There are certainly economic answers to some of the questions concerning America’s lack of conservative teachers. Jobs in K–12 education do not only pay notoriously low wages, but education majors— which many public-school districts prefer over specialized majors— are among the lowest scorers in terms of GPA and standardized tests. Securing university professorships not only takes more than a decade of higher education, but the job market for those positions is also one of the most competitive and over-saturated. Even at Dartmouth, where conservative students could have a competitive edge in securing jobs in academia compared to lower tier university students, when given the option between a six-year PhD program and a job in finance, Dartmouth’s conservatives overwhelmingly pick the latter. So, what, then, can be done?

With regard to K–12 education, conservatives must join their liberal counterparts in a comprehensive re-evaluation of education standards, the socio-cultural position of teachers in society, and the pedagogical training of educators. While conservatives have initiated a righteous move in returning educational decision making to local governments, they have not made any attempt to heighten the importance of education or critically evaluate what the goals of education should be.

The conservative movement has been reluctant to encourage or support conservative students to seek graduate degrees that would lead them to academia, even though there are countless scholarships for politically active conservative students interested in law, foreign service, and public policy. For those organizations that do support non-professional academic pursuits, they primarily focus on political economy, government, and economics. For conservative students who desire a degree in the humanities—a cohort that is vastly underrepresented— there is minimal support available from conservative organizations. Conservatives have fought against the founding of “identity” departments like Women’s, Gender, and Sexuality Studies— departments and areas of academic discourse that are not disappearing anytime soon— instead of supporting conservative students in becoming experts in those fields. The conservative condemnation of these “identity studies” departments is ineffective and out of touch. Instead, conservatives ought to abandon their condescension and meaningfully, honestly, and rigorously engage with these fields of study.

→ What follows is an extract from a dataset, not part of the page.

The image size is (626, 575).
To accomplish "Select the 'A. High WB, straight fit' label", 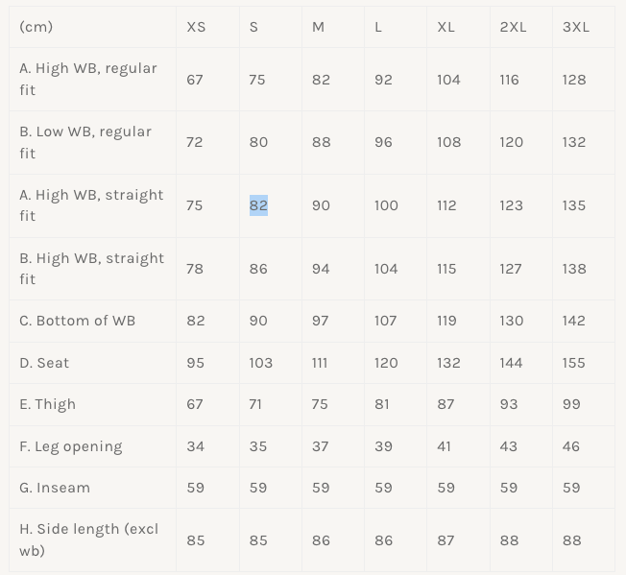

Organizational financial support would certainly make graduate studies more enticing, but money alone is not enough. Once that support is in place, active recruitment must be the next step. Both the Left and the Right have adopted the practice of recruiting, training, and grooming viable candidates for political positions. The same must be done for finding conservative students that show potential for academic pursuits. Not only will this help reinforce academia as a realistic option for young conservatives, but it will also legitimize the crucial, but currently waning, place of intellectuals and academics in the conservative movement. This revitalization of fierce, conservative intellectualism is imperative— conservatives must initiate a call to teach.